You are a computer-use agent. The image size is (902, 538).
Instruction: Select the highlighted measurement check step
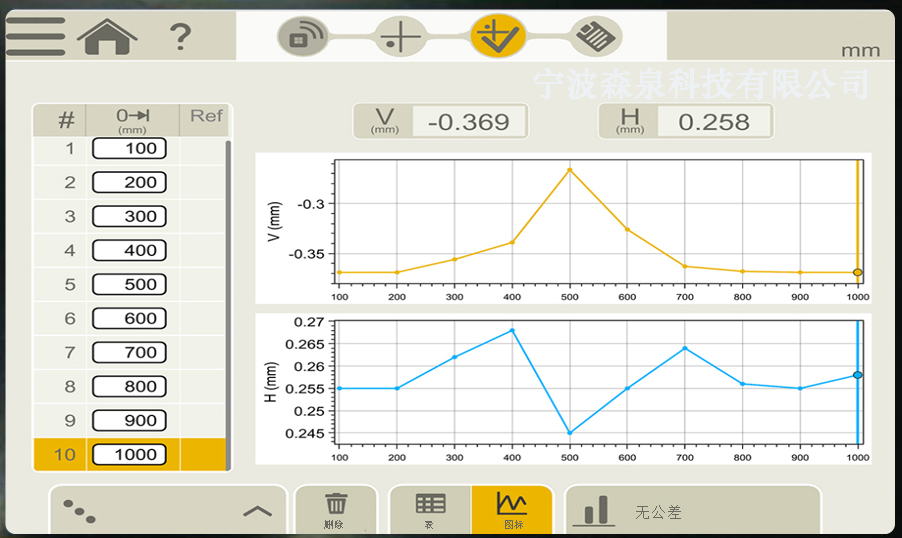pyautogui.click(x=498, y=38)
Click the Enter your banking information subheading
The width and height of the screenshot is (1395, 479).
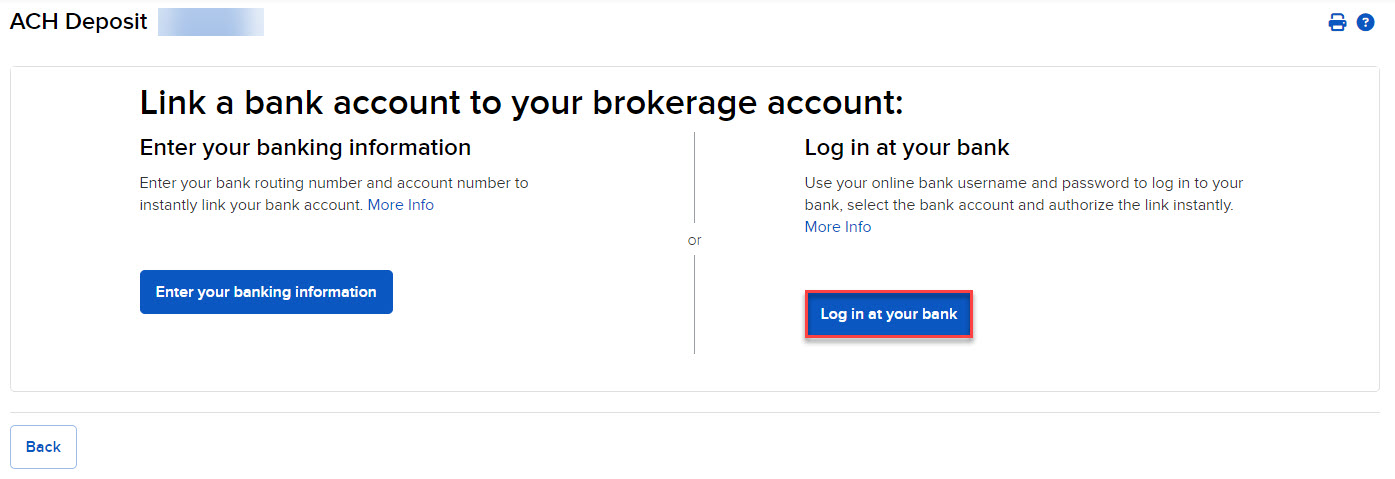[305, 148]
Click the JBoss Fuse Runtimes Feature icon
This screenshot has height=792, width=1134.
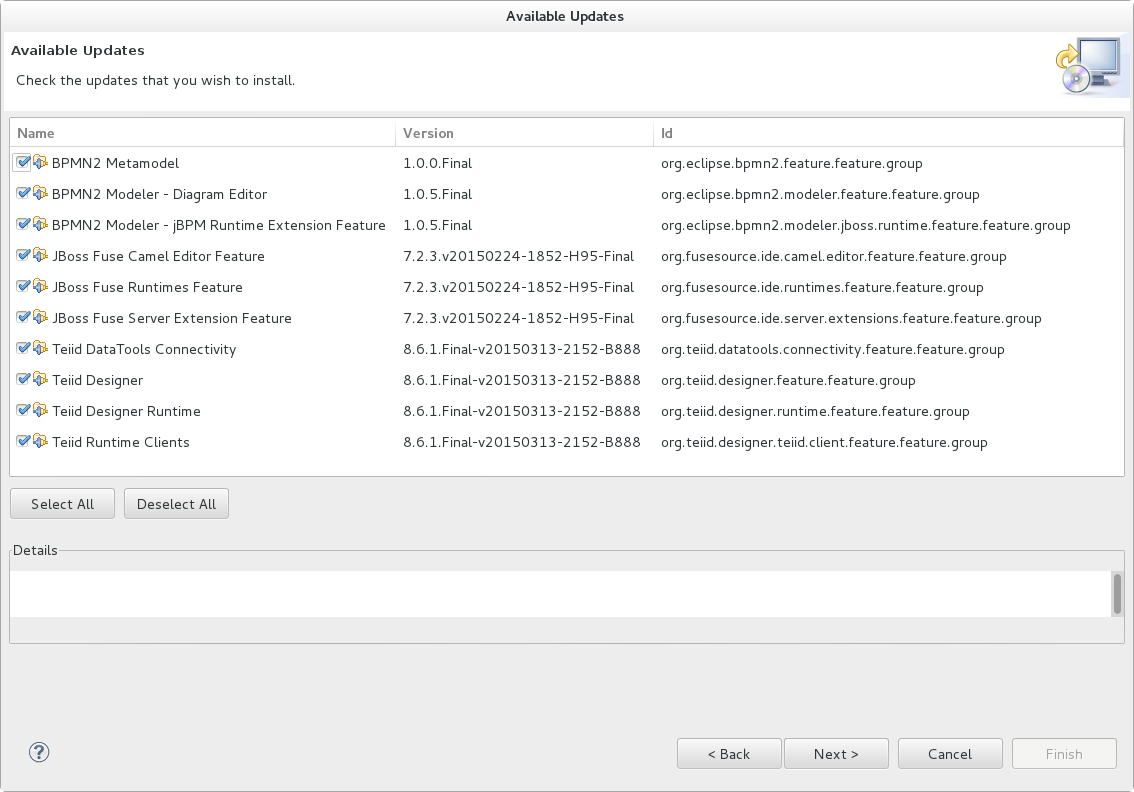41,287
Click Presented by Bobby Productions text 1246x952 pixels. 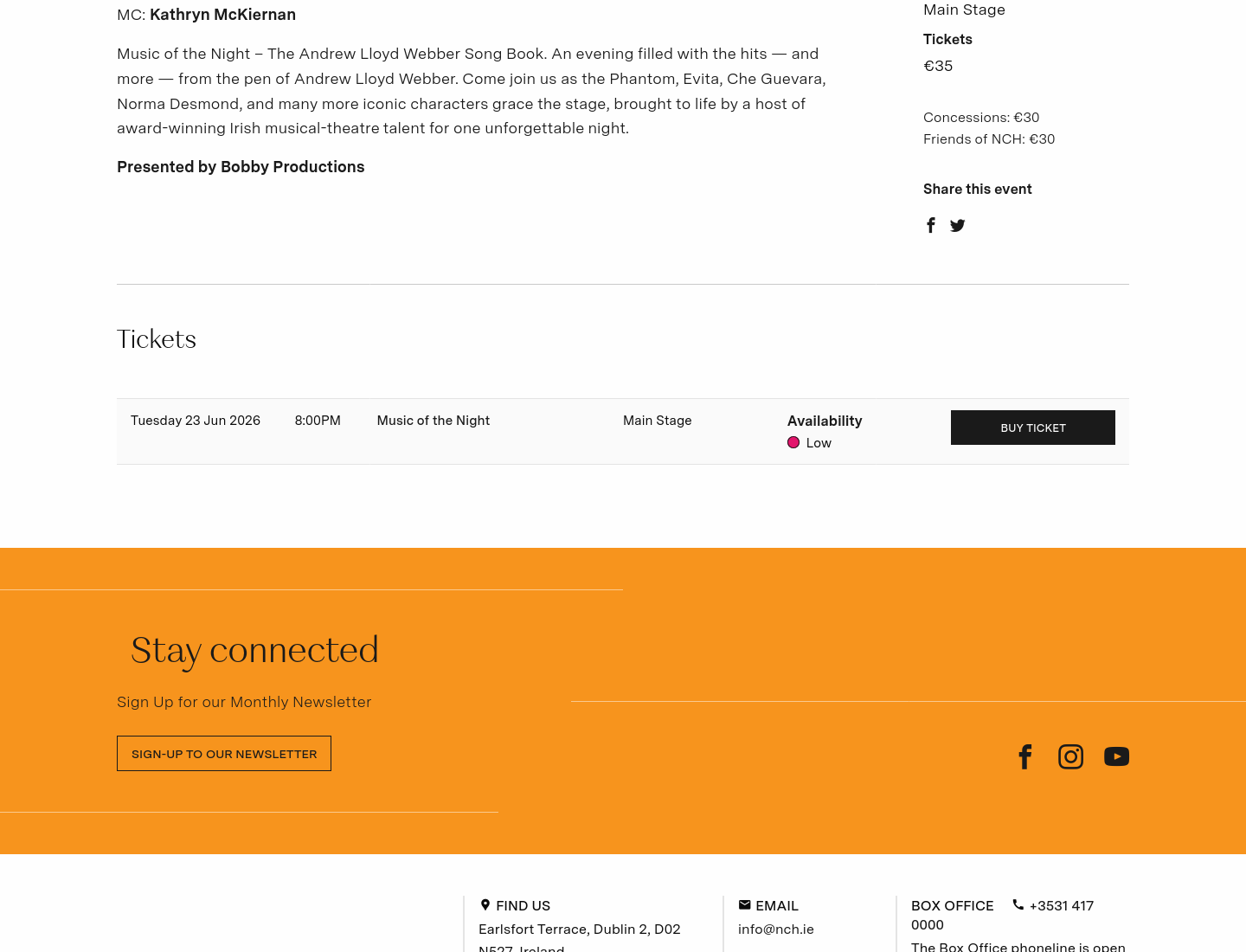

- EXERCISE AIM
When you reproduce the entries above, keep every word exact and leave the images out.

- ANSWER FOR THIS EXERCISE
You are a computer-use agent. The image size is (902, 538).
Instruction: Select the highlighted measurement check step
pyautogui.click(x=498, y=38)
Click the Enter your banking information subheading
The width and height of the screenshot is (1395, 479).
[305, 148]
Click the JBoss Fuse Runtimes Feature icon
This screenshot has height=792, width=1134.
41,287
Click Presented by Bobby Productions text 1246x952 pixels. 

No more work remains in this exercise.